Enter:  Sweet Potato Bird’s Nests

These take a bit longer than I would like since the potatoes I use are already baked and take a while to crisp up like I like them but they are awesome.  I will definitely be making these regularly and for sure will do this with a sweet potato hash as well.   Video and the recipe are below.

See the Video Here

Ingredients:

  • Pre-baked sweet potato (each potato yields approximately 4 “nests”)
  • Pre-diced Red Onion
  • Pre-diced Red Pepper
  • Pre-diced Green Pepper
  • Pre-diced Jalepeno Pepper
  • Extra virgin olive oil
  • Salt
  • Pepper
  • Eggs

Directions:

  1. Preheat your oven to 400 degrees.
  2. Spray a muffin pan with cooking spray.
  3. In a medium sauté pan, heat olive oil over medium heat. Add the onion and peppers and sauté until onion is translucent but peppers are still crisp.img_3452
  4. In a medium mixing bowl, mash the sweet potatoes. Add salt, pepper and sautéed vegetables and mix well.                                                          img_3450
  5. Transfer a spoonful of sweet potato mixture to each muffin mold. Press the mixture up against the mold until it is approximately ¼ inch thick leaving a cavity for the egg (to be added later).
  6. Bake for 20 minutes then remove from oven.
  7. Adjust the oven to broil (still at 400 degrees)
  8. Crack one egg for every sweet potato being baked. Add egg to the cavity created by the mold.
  9. Place muffin pan back in oven.
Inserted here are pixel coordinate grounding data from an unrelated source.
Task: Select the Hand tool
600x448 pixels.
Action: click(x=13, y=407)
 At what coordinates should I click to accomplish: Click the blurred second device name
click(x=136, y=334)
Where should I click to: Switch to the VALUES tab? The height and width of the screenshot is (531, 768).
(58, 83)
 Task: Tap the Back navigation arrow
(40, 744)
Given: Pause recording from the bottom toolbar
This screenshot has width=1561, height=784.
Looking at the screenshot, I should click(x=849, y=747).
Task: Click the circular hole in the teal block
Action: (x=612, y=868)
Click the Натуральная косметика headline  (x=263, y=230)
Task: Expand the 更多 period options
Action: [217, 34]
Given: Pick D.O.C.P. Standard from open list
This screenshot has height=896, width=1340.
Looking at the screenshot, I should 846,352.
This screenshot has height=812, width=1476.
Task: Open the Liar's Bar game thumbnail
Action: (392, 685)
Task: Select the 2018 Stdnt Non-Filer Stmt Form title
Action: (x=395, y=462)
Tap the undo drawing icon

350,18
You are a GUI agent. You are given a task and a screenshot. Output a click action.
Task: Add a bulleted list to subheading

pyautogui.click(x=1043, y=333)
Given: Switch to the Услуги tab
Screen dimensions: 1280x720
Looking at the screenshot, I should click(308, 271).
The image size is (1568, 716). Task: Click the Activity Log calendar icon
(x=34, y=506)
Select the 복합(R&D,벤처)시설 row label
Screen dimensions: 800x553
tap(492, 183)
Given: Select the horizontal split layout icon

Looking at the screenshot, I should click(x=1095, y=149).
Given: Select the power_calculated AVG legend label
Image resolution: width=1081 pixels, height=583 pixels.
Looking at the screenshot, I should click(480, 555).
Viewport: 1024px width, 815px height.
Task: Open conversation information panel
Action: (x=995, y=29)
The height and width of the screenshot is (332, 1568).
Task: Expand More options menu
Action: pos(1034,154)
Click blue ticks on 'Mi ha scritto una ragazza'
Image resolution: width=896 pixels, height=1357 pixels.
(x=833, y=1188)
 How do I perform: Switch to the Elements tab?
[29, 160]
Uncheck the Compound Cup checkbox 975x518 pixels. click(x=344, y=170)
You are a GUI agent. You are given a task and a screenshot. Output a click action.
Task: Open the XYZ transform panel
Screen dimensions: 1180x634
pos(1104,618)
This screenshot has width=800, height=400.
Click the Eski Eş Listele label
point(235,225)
For soft yolk eggs remove after 6 minutes.  For hard yolk eggs, remove after 12 minutes.

You have probably noticed that I did not give quantities of potatoes and peppers.   Because this recipe was conceived around leftovers, whatever you have left over will determine how much to use.  You can always cut up more peppers to meet your potato supplies (like I did when I created this one).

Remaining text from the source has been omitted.